Cześć. To mój pierwszy post tutaj, jeśli temat się pojawił to przepraszam, pierwszy raz w ogóle korzystam z takiego forum
W sobotę zakupiłem korale w lokalnym sklepie, szczepek briareum i caulastraea(?)
wszystko było cacy, przykleiłem je i zostawiłem. Rano schodzę, a mój blazenek ledwo żyje, pokryty śluzem. Wyglądał jakby miał pleśniawkę, pewnie była to brooklynella albo coś takiego. Tylko że wcześniej nic mu nie było, pływał wesoło, jadł z ręki, czekał aż dokupie mu kolegę.
w przeciągu 12 godzin od dodania korali, blazenek padł. Nie pomogła kąpiel w wodzie RO. Niestety była niedziela, pojechałem najszybciej jak mogłem do sklepu oddalonego o 50 km (jedyny otwarty jaki znalazłem) po akryflawine, lecz jak wróciłem było za późno.
Czy jest możliwe że razem z koralami przyniosłem do akwa jakieś aż tak agresywne choróbstwo? Żeby w 12h zabiło błazna? Jeśli tak to jak mogę się pozbyć tego z akwarium?

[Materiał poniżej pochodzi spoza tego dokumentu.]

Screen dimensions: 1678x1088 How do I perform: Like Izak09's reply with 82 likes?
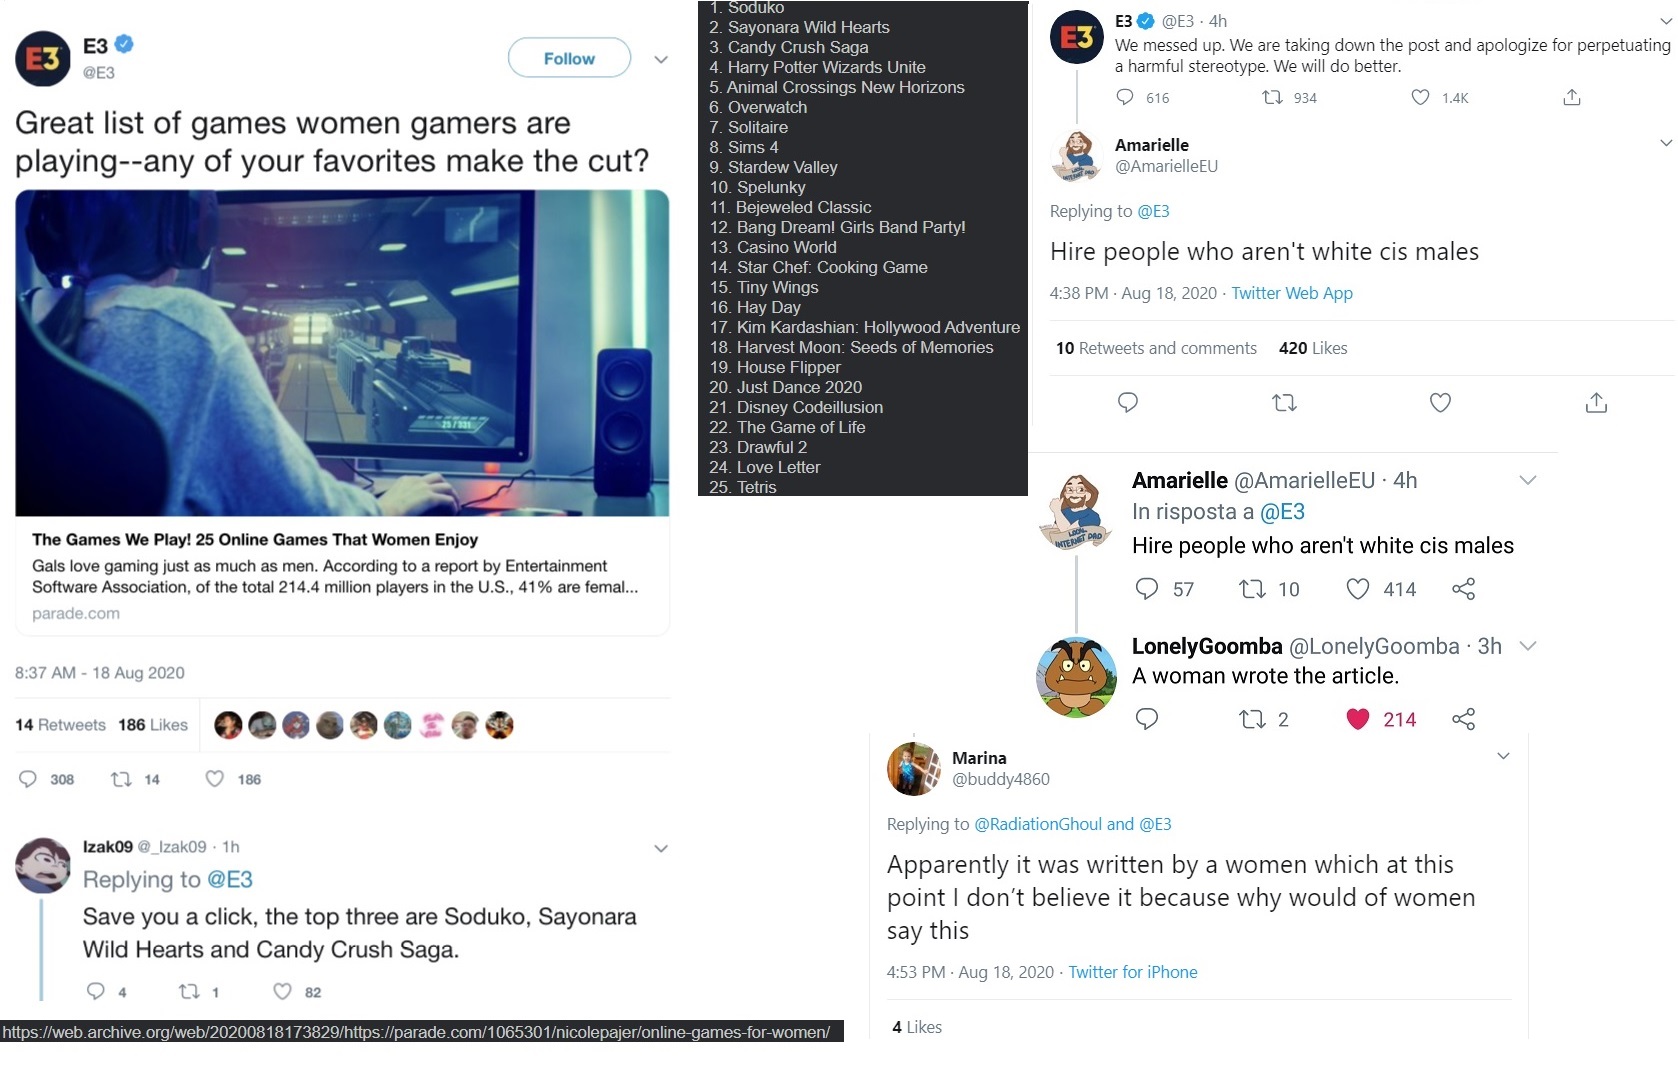pos(282,991)
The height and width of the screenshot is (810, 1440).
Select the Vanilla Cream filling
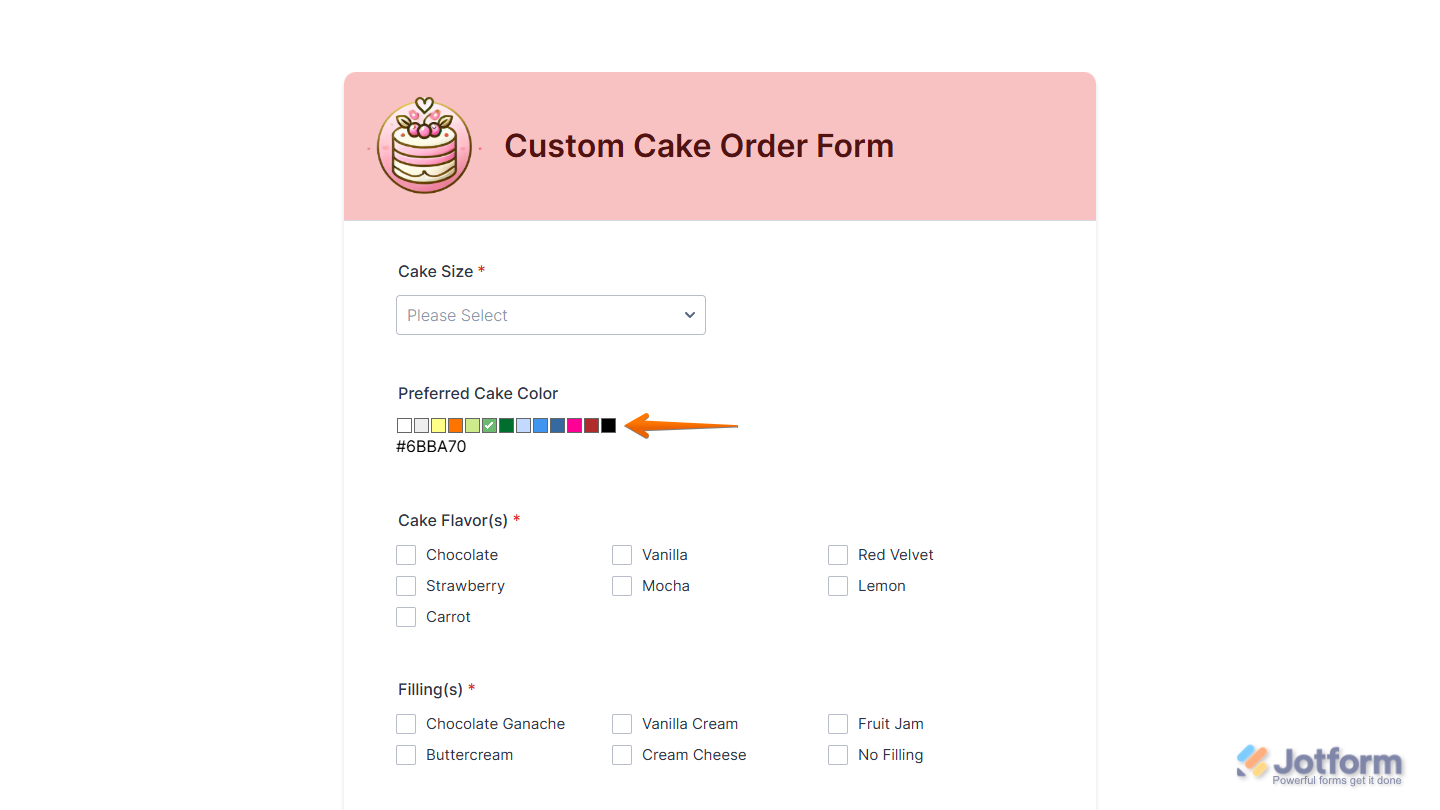(x=622, y=723)
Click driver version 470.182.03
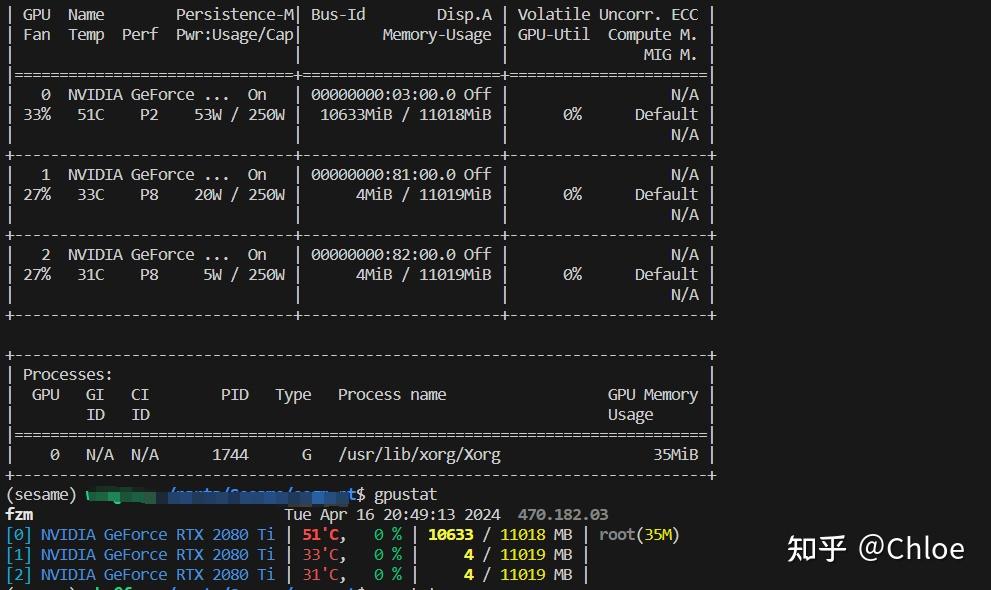Screen dimensions: 991x590 pyautogui.click(x=565, y=513)
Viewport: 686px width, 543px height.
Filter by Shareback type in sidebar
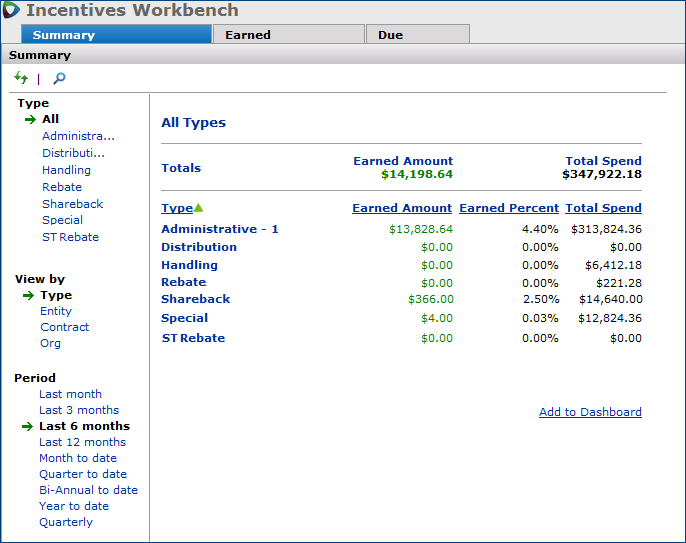click(72, 204)
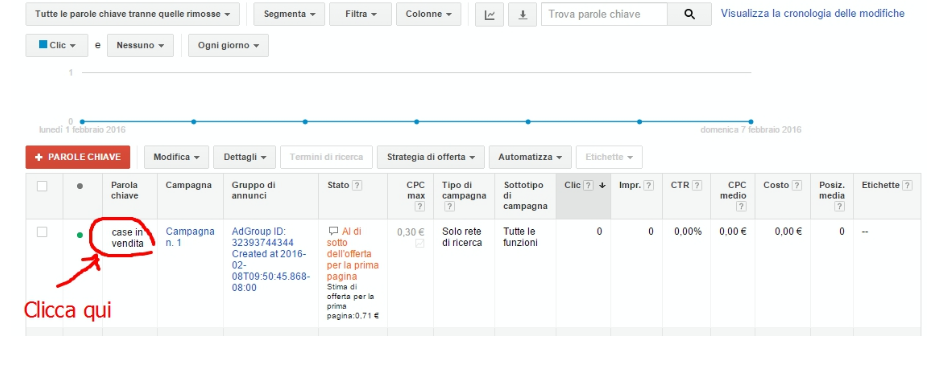Toggle the chart view icon
This screenshot has height=365, width=941.
coord(490,14)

Akwarium to kostka 30L, na filtrze fzn 3. Aktualnie zostały same koralowce, jeden nassarius. Miałem tam tylko tego blazenka kupionego przy starcie, przeżył ogromne wahania parametrów, był ze mną praktycznie od samego początku. Akwarium ma ponad 4 miesiące. W najbliższym czasie stawiam większe, a po dojrzeniu przenoszę korale i likwiduje kostkę.